Exercise goal
Every record below should be written out exactly; pictures stay out.

Records for processing

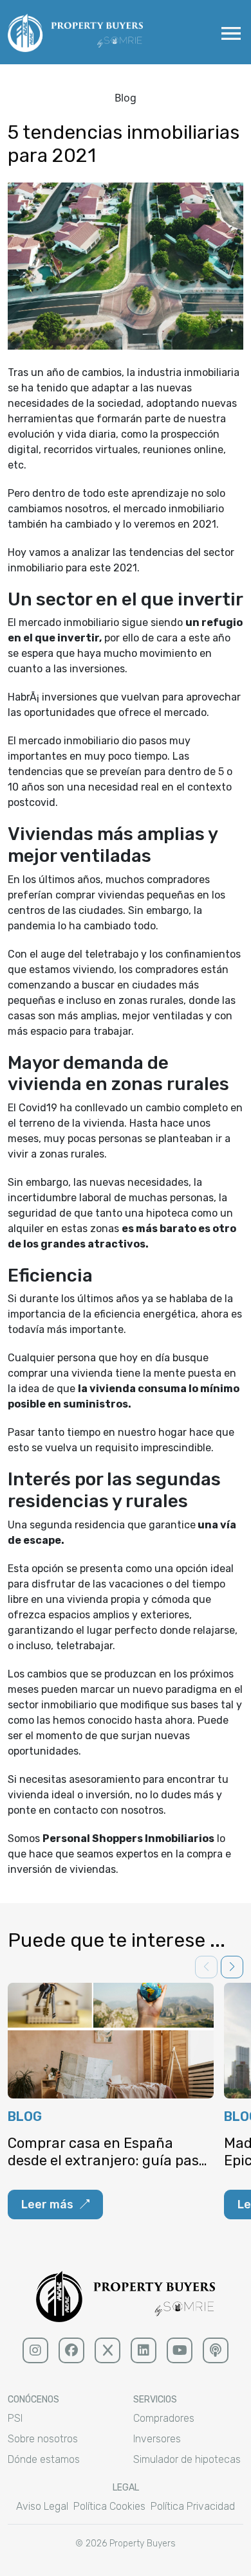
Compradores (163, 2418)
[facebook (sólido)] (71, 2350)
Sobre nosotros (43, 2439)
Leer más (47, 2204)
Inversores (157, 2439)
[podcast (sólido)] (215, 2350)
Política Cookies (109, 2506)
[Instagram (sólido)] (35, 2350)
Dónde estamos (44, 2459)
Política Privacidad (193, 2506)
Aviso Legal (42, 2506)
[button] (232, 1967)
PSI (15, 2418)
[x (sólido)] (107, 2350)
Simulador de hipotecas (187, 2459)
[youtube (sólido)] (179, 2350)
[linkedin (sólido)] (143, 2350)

Response area
Compradores (163, 2418)
[facebook (sólido)] (71, 2350)
Sobre nosotros (43, 2439)
Leer más (47, 2204)
Inversores (157, 2439)
[podcast (sólido)] (215, 2350)
Política Cookies (109, 2506)
[Instagram (sólido)] (35, 2350)
Dónde estamos (44, 2459)
Política Privacidad (193, 2506)
Aviso Legal (42, 2506)
[button] (232, 1967)
PSI (15, 2418)
[x (sólido)] (107, 2350)
Simulador de hipotecas (187, 2459)
[youtube (sólido)] (179, 2350)
[linkedin (sólido)] (143, 2350)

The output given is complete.